Via i primi ponteggi e il vecchio Rettorato di viale Crucioli a Teramo mostra il suo nuovo volto. Un progetto di rinascita, curato dall’Adsu, che trasformerà l’ex sede universitaria in una moderna e funzionale residenza per gli studenti. La restituzione alla città di un edificio storico nato nei primi anni 30 con la funzione, allora, di moderno ospedale.
La facciata, riportata all’antico splendore grazie alla collaborazione con la Soprintendenza, ha già svelato il suo fascino originale. Una scelta attenta dei materiali e uno studio della storia dell’edificio, hanno permesso di recuperare le scritte “Charitas” e “Scientia” che un tempo campeggiavano sulla facciata. Parole che, cariche di valore simbolico, tornano oggi a rappresentare la quotidianità della vita universitaria.
Quellodi oggi è solo il primo passo di un progetto più ampio.

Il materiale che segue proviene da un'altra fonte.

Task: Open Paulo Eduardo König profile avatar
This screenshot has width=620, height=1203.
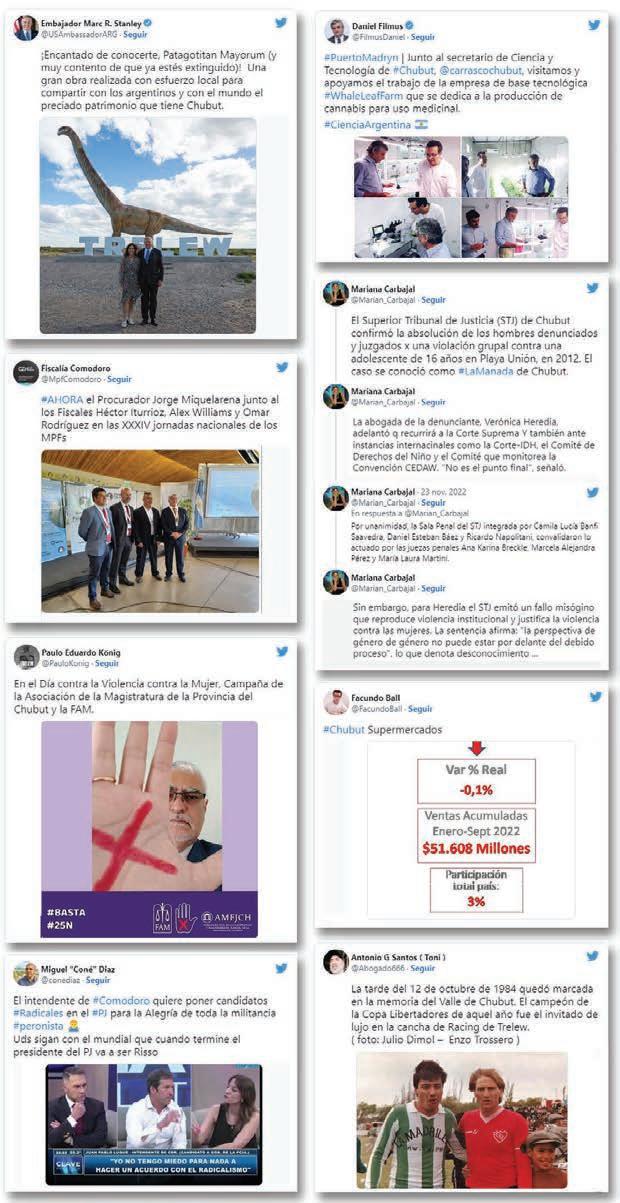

Nascerà in futuro un vero e proprio giardino su viale Crucioli, ci saranno aiuole e cipressi che completeranno l’aspetto esterno.

“La nuova cittadella studentesca sta diventando realtà”, ha commentato la presidente dell’Adsu, Manuela Divisi. “Non sarà soltanto uno studentato, ma una struttura in grado di garantire ai nostri ragazzi tutta una serie di servizi, anche innovativi, restituendo contemporaneamente alla città un bene di indiscutibile valore“.

L’apertura della prima palazzina è prevista per i primi mesi del 2026. Nel frattempo, i lavori proseguono per le altre due. Ospiteranno gli alloggi per gli studenti e un’area sportiva. In totale, la struttura accoglierà più di 220 universitari.